PLF 2018 - Engagements financiers de l'Etat (commission élargie)

par Dufrègne Jean-Paul

Les informations révélées il y a quelques jours sur les procédés d'optimisation fiscale dans les Paradise Papers concernent de grandes entreprises que vous connaissez sans doute ; des noms circulent. Allez-vous rembourser à ces entreprises, comme si rien ne s’était passé, la contribution de 3 % dont elles se sont acquittées sur les dividendes, ou bien envisagez-vous d’autres solutions ?

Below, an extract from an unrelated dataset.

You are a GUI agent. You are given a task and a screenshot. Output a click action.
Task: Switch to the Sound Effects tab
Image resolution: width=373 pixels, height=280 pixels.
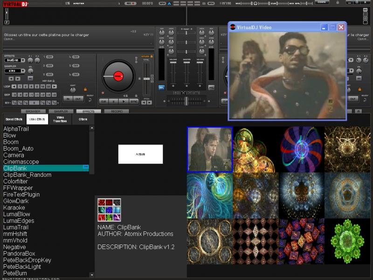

Réponse de M. Benjamin Griveaux, secrétaire d’État :
M. Dufrègne, qui m’a interrogé sur les Paradise Papers, veut savoir si nous allons rembourser les entreprises concernées à la fois par ce sujet et par la taxe sur les dividendes. Je l’invite à dissocier strictement ces deux affaires, qui sont parfaitement déconnectées dans un État de droit. D’un côté, il y a la question de l'optimisation fiscale, qui est légale même si l’on peut en désapprouver le principe, et dont le législateur peut parfaitement se saisir, ainsi qu’un problème de fraude, qui fait l’objet d’un combat dans lequel la France est en pointe, notamment dans le cadre de l’Union européenne ; de l’autre côté, nous avons une décision de justice, certes défavorable aux intérêts de l'État, mais qui s’impose. Il serait peu souhaitable de procéder à une forme de deal entre ces deux sujets. Nous sommes tous attachés, et vous l’êtes particulièrement en tant que membres du Parlement, à la stabilité et à la lisibilité de la règle de droit. Celle-ci a été contestée et une décision de justice a été rendue. Il faut la respecter, en dissociant les deux sujets que vous avez évoqués, ce qui ne signifie aucunement que nous mollirions sur la fraude ou sur l'optimisation fiscale, dont certains mécanismes peuvent être contestés au moins moralement.